TASK DIRECTIONS: A line below contains "You are a computer-use agent. The", and a later one contains "Open the Photo". Repeat both, with every line between them, exactly.

_ _ _ _

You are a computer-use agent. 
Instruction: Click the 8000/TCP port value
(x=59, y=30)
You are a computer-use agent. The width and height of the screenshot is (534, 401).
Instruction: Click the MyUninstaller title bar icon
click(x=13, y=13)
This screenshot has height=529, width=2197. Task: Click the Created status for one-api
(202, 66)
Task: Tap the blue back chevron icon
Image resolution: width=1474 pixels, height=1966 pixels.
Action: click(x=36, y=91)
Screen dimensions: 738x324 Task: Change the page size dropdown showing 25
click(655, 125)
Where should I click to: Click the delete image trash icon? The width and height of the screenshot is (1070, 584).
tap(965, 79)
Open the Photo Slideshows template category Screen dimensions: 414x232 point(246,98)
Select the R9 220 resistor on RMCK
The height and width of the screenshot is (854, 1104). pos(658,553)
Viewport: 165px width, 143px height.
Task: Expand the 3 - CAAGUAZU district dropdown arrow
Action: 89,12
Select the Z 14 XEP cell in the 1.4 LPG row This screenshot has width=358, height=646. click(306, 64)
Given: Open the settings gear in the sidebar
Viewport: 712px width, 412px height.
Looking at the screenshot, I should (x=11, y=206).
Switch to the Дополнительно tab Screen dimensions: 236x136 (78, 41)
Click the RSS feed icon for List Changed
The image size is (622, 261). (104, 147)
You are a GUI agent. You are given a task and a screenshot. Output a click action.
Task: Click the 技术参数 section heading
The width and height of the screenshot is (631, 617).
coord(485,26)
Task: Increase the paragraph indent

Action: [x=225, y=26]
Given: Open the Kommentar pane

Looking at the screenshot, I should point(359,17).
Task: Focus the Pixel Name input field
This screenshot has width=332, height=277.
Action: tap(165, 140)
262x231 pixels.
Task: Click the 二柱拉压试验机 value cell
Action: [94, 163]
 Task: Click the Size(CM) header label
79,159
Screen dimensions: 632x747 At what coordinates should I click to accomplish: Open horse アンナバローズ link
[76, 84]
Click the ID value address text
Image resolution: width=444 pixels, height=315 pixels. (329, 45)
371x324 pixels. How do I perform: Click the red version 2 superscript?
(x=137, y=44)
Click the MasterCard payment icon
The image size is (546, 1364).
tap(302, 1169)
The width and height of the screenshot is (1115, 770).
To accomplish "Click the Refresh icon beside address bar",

_ _ _ _

REPLY:
You are a computer-use agent. The width and height of the screenshot is (534, 401).
Instruction: Click the MyUninstaller title bar icon
click(x=13, y=13)
This screenshot has height=529, width=2197. Task: Click the Created status for one-api
(202, 66)
Task: Tap the blue back chevron icon
Image resolution: width=1474 pixels, height=1966 pixels.
Action: click(x=36, y=91)
Screen dimensions: 738x324 Task: Change the page size dropdown showing 25
click(655, 125)
Where should I click to: Click the delete image trash icon? The width and height of the screenshot is (1070, 584).
tap(965, 79)
Open the Photo Slideshows template category Screen dimensions: 414x232 point(246,98)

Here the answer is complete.